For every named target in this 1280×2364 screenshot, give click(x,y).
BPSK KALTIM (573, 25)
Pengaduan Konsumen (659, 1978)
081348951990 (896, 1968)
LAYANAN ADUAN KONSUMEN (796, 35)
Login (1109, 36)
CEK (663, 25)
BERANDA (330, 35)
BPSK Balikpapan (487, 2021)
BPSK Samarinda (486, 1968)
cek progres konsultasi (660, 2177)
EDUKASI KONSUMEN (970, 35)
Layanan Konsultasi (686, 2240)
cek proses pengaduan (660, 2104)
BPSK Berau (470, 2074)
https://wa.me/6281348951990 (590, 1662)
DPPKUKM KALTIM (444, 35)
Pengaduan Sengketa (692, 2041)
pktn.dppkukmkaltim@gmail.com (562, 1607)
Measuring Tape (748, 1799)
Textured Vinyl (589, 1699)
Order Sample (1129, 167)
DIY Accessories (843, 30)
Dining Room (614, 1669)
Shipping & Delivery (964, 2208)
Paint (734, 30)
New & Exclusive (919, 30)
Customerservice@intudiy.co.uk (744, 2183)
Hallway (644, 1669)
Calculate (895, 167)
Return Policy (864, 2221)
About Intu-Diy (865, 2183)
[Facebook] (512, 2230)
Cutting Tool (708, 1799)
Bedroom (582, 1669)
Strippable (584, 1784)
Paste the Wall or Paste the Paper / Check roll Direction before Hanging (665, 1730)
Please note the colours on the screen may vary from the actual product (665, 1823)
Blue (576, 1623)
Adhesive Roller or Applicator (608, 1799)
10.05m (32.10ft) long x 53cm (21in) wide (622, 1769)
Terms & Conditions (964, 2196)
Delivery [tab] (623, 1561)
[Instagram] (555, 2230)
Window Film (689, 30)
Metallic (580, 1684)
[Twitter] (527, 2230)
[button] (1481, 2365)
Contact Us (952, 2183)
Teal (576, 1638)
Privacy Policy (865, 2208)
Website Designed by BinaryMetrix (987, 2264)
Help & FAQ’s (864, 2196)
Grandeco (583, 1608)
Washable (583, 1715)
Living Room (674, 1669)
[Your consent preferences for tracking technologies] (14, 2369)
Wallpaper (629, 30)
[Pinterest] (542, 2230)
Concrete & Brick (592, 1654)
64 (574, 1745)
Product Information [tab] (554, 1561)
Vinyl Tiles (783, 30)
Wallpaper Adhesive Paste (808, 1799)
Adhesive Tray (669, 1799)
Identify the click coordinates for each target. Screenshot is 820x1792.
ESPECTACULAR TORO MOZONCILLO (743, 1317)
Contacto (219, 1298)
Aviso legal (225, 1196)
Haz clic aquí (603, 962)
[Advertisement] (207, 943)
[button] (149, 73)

◇ ◇ ◇

Print all the data exactly.

For every named target in this 1280×2364 screenshot, give click(x,y).
BPSK KALTIM (573, 25)
Pengaduan Konsumen (659, 1978)
081348951990 (896, 1968)
LAYANAN ADUAN KONSUMEN (796, 35)
Login (1109, 36)
CEK (663, 25)
BERANDA (330, 35)
BPSK Balikpapan (487, 2021)
BPSK Samarinda (486, 1968)
cek progres konsultasi (660, 2177)
EDUKASI KONSUMEN (970, 35)
Layanan Konsultasi (686, 2240)
cek proses pengaduan (660, 2104)
BPSK Berau (470, 2074)
https://wa.me/6281348951990 (590, 1662)
DPPKUKM KALTIM (444, 35)
Pengaduan Sengketa (692, 2041)
pktn.dppkukmkaltim@gmail.com (562, 1607)
Measuring Tape (748, 1799)
Textured Vinyl (589, 1699)
Order Sample (1129, 167)
DIY Accessories (843, 30)
Dining Room (614, 1669)
Shipping & Delivery (964, 2208)
Paint (734, 30)
New & Exclusive (919, 30)
Customerservice@intudiy.co.uk (744, 2183)
Hallway (644, 1669)
Calculate (895, 167)
Return Policy (864, 2221)
About Intu-Diy (865, 2183)
[Facebook] (512, 2230)
Cutting Tool (708, 1799)
Bedroom (582, 1669)
Strippable (584, 1784)
Paste the Wall or Paste the Paper / Check roll Direction before Hanging (665, 1730)
Please note the colours on the screen may vary from the actual product (665, 1823)
Blue (576, 1623)
Adhesive Roller or Applicator (608, 1799)
10.05m (32.10ft) long x 53cm (21in) wide (622, 1769)
Terms & Conditions (964, 2196)
Delivery [tab] (623, 1561)
[Instagram] (555, 2230)
Window Film (689, 30)
Metallic (580, 1684)
[Twitter] (527, 2230)
[button] (1481, 2365)
Contact Us (952, 2183)
Teal (576, 1638)
Privacy Policy (865, 2208)
Website Designed by BinaryMetrix (987, 2264)
Help & FAQ’s (864, 2196)
Grandeco (583, 1608)
Washable (583, 1715)
Living Room (674, 1669)
[Your consent preferences for tracking technologies] (14, 2369)
Wallpaper (629, 30)
[Pinterest] (542, 2230)
Concrete & Brick (592, 1654)
64 (574, 1745)
Product Information [tab] (554, 1561)
Vinyl Tiles (783, 30)
Wallpaper Adhesive Paste (808, 1799)
Adhesive Tray (669, 1799)
Identify the click coordinates for each target. Screenshot is 820x1792.
ESPECTACULAR TORO MOZONCILLO (743, 1317)
Contacto (219, 1298)
Aviso legal (225, 1196)
Haz clic aquí (603, 962)
[Advertisement] (207, 943)
[button] (149, 73)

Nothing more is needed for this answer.